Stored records
►

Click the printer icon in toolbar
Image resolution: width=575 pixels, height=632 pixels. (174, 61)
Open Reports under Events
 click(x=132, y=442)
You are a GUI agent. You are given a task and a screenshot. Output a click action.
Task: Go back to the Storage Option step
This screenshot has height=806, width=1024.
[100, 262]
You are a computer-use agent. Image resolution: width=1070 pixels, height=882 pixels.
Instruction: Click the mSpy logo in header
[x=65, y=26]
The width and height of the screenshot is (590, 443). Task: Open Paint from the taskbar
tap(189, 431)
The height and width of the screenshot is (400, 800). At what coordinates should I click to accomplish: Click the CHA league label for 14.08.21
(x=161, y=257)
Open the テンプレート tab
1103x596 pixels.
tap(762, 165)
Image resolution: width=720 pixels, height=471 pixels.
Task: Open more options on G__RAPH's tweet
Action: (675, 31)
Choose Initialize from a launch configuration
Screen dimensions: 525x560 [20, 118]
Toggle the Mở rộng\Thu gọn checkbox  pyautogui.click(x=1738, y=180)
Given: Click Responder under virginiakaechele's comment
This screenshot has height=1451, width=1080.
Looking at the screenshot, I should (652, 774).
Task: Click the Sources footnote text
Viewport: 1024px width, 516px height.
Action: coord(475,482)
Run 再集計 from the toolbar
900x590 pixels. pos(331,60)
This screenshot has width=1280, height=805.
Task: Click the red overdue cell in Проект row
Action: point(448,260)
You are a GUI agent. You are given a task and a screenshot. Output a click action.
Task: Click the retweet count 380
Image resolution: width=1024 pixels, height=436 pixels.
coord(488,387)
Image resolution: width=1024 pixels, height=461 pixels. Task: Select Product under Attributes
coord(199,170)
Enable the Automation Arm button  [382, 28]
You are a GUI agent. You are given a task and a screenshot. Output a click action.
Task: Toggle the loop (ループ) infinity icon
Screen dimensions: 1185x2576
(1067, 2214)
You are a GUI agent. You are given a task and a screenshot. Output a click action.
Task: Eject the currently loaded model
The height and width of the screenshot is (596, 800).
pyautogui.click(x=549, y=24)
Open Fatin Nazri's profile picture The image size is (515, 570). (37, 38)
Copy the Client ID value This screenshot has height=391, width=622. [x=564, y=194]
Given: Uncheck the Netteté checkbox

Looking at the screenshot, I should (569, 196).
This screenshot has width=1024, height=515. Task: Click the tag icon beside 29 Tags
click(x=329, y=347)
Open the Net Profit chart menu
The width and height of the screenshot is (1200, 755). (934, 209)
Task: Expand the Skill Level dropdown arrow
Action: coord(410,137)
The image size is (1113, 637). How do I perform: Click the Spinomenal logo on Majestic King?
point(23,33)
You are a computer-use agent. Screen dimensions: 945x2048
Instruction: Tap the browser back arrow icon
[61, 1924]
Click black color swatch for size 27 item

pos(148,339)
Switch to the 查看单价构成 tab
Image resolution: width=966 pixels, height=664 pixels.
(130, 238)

◄

*Work request*: The records are to be retyped exactly. No line may be skipped.

*Solution to this exercise*:
Click the printer icon in toolbar
Image resolution: width=575 pixels, height=632 pixels. (174, 61)
Open Reports under Events
 click(x=132, y=442)
You are a GUI agent. You are given a task and a screenshot. Output a click action.
Task: Go back to the Storage Option step
This screenshot has height=806, width=1024.
[100, 262]
You are a computer-use agent. Image resolution: width=1070 pixels, height=882 pixels.
Instruction: Click the mSpy logo in header
[x=65, y=26]
The width and height of the screenshot is (590, 443). Task: Open Paint from the taskbar
tap(189, 431)
The height and width of the screenshot is (400, 800). At what coordinates should I click to accomplish: Click the CHA league label for 14.08.21
(x=161, y=257)
Open the テンプレート tab
1103x596 pixels.
tap(762, 165)
Image resolution: width=720 pixels, height=471 pixels.
Task: Open more options on G__RAPH's tweet
Action: (675, 31)
Choose Initialize from a launch configuration
Screen dimensions: 525x560 [20, 118]
Toggle the Mở rộng\Thu gọn checkbox  pyautogui.click(x=1738, y=180)
Given: Click Responder under virginiakaechele's comment
This screenshot has height=1451, width=1080.
Looking at the screenshot, I should (652, 774).
Task: Click the Sources footnote text
Viewport: 1024px width, 516px height.
Action: coord(475,482)
Run 再集計 from the toolbar
900x590 pixels. pos(331,60)
This screenshot has width=1280, height=805.
Task: Click the red overdue cell in Проект row
Action: point(448,260)
You are a GUI agent. You are given a task and a screenshot. Output a click action.
Task: Click the retweet count 380
Image resolution: width=1024 pixels, height=436 pixels.
coord(488,387)
Image resolution: width=1024 pixels, height=461 pixels. Task: Select Product under Attributes
coord(199,170)
Enable the Automation Arm button  [382, 28]
You are a GUI agent. You are given a task and a screenshot. Output a click action.
Task: Toggle the loop (ループ) infinity icon
Screen dimensions: 1185x2576
(1067, 2214)
You are a GUI agent. You are given a task and a screenshot. Output a click action.
Task: Eject the currently loaded model
The height and width of the screenshot is (596, 800).
pyautogui.click(x=549, y=24)
Open Fatin Nazri's profile picture The image size is (515, 570). (37, 38)
Copy the Client ID value This screenshot has height=391, width=622. [x=564, y=194]
Given: Uncheck the Netteté checkbox

Looking at the screenshot, I should (569, 196).
This screenshot has width=1024, height=515. Task: Click the tag icon beside 29 Tags
click(x=329, y=347)
Open the Net Profit chart menu
The width and height of the screenshot is (1200, 755). (934, 209)
Task: Expand the Skill Level dropdown arrow
Action: coord(410,137)
The image size is (1113, 637). How do I perform: Click the Spinomenal logo on Majestic King?
point(23,33)
You are a computer-use agent. Screen dimensions: 945x2048
Instruction: Tap the browser back arrow icon
[61, 1924]
Click black color swatch for size 27 item

pos(148,339)
Switch to the 查看单价构成 tab
Image resolution: width=966 pixels, height=664 pixels.
(130, 238)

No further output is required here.